Willis Towers Watson Quarterly Review
The latest Willis Towers Watson review of the economic assumptions underlying the optimised portfolios available through our platform has resulted in revised asset allocations this quarter.
The review showed a fall in the projected long-term returns for all the major asset classes considered, whilst long-term volatility was broadly unchanged. There was a considerable change in the relative risk/return across the various asset classes, leading to material changes in the asset allocations within the optimised portfolios, reducing fixed interest and property in favour of cash and international equity.
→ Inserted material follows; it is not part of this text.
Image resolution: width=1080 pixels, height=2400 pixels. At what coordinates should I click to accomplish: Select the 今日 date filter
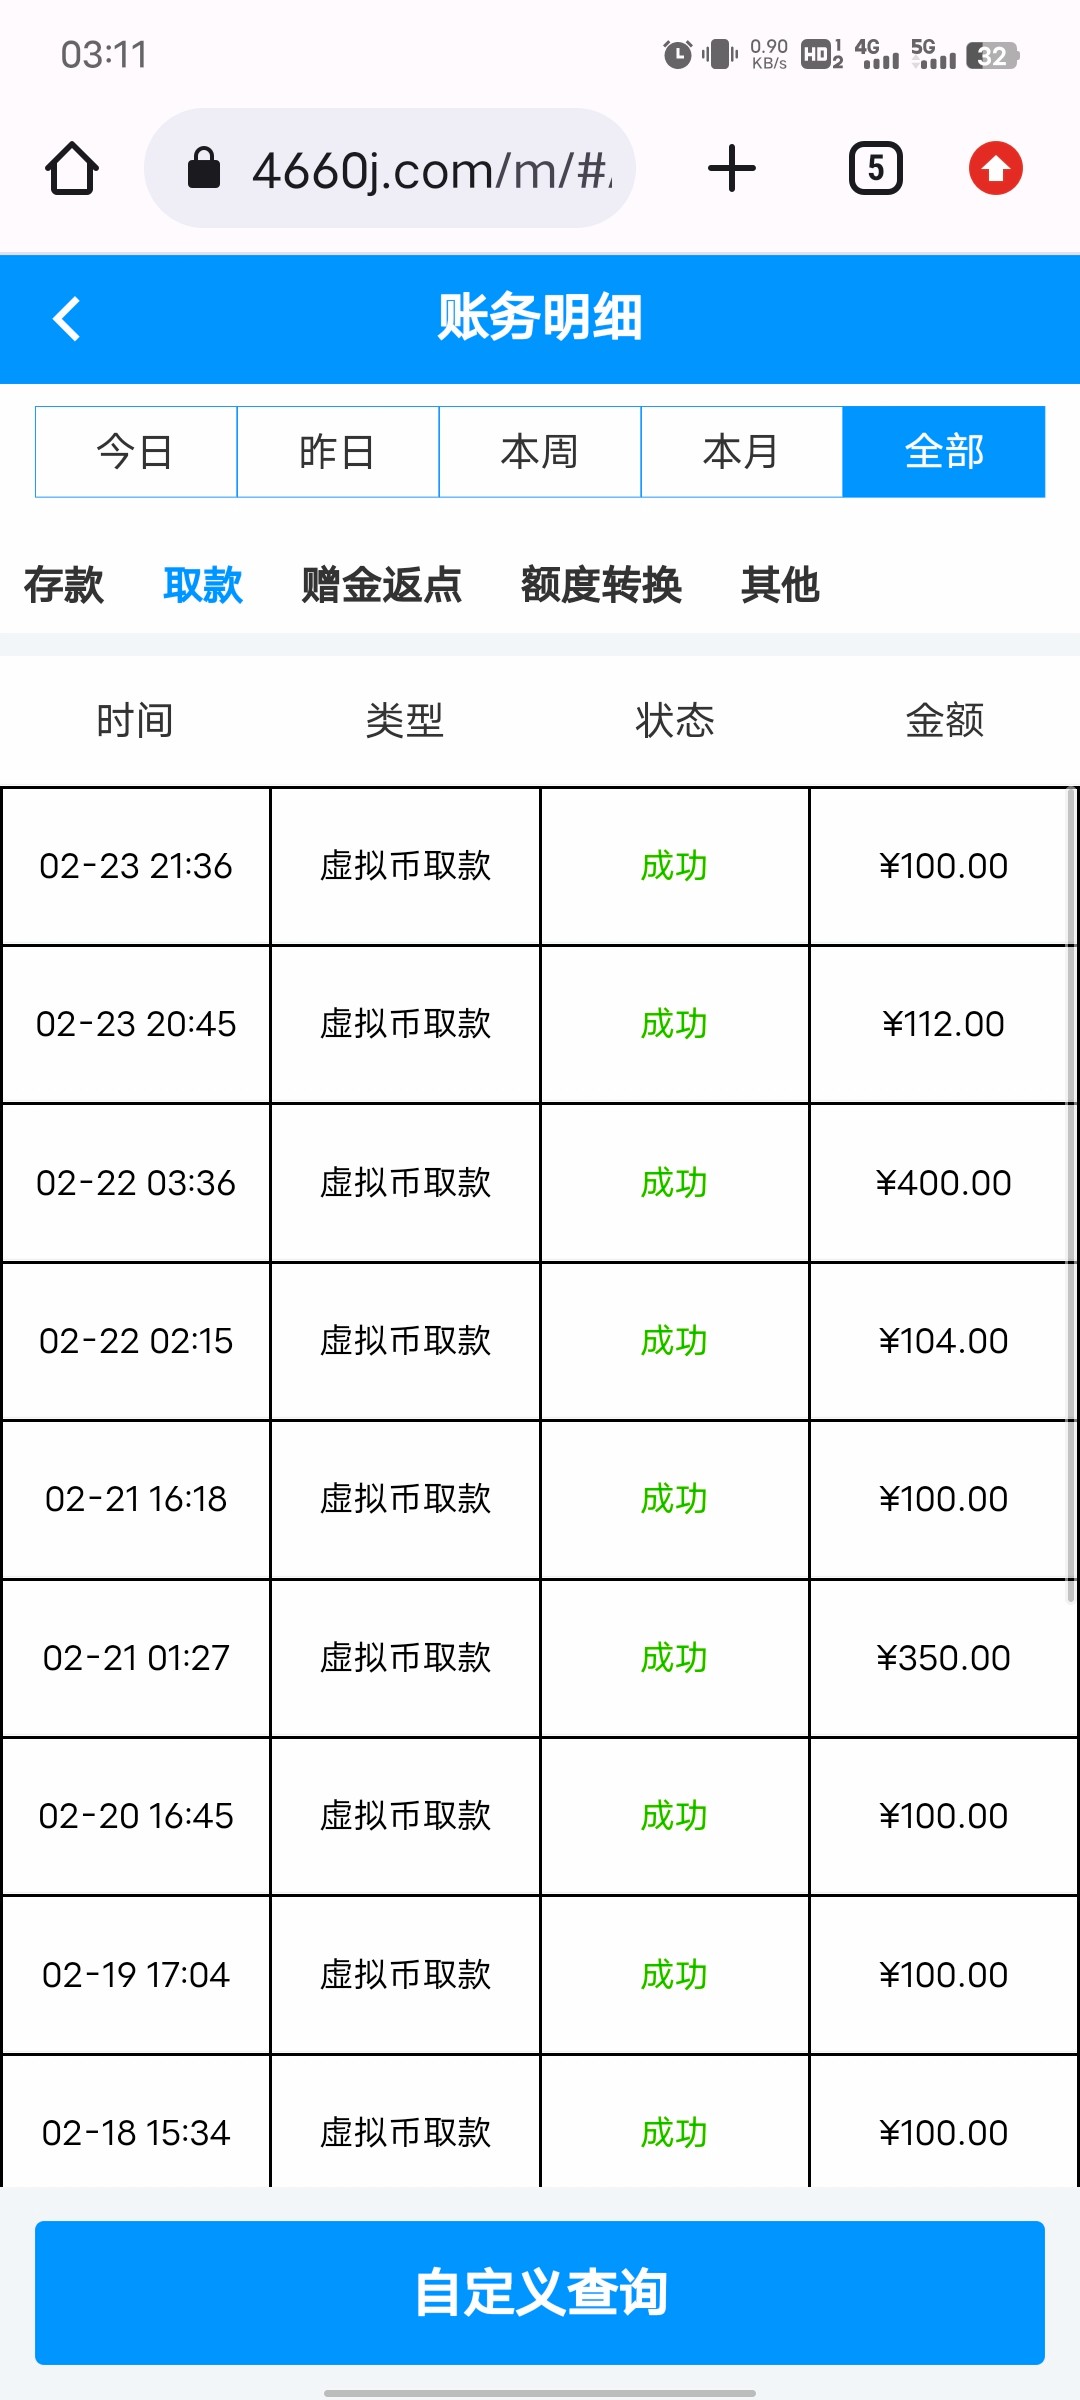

Platform asset allocations
The effect of the review’s results has meant material changes in allocations between the asset classes, and minor changes between different product wrappers reflecting the tax effects on projected returns. The most notable shifts have been a full move out of fixed interest to cash, reflecting the assessment that for the defensive proportion of the portfolios, UK fixed interest is currently forecast to be expensive on a relative basis to cash. The allocations to property have also reduced materially this quarter, reflecting a poorer expected risk/return profile for this asset class post-Brexit, whilst the allocation to international equity has increased relative to UK equity.
During the quarter the largest reduction in the forecast returns was from UK gilts (decreasing from 1.09% to 0.40% p.a.), corporate bonds (reducing from 2.36% to 1.69% p.a.), and property. The expected returns for UK gilts and corporate bonds are influenced by current long bond yields, and these reduced significantly during the quarter.
The projected UK cash return forecast has a tendency to influence projected returns on other assets such as equities and property. Over the quarter the expected long-term returns for cash reduced to 1.48% p.a. from 1.87% p.a. reflecting a slower expected pace for UK interest rate rises. Projections for UK equity returns also decreased from 6.97% to 6.56% p.a., whilst international equity return expectations decreased from 7.60% to 7.45% p.a. and projected returns for commercial property decreased from 4.07% to 3.50% p.a., driven by the reduction in expected cash returns, and the potential impact of Brexit on demand for property.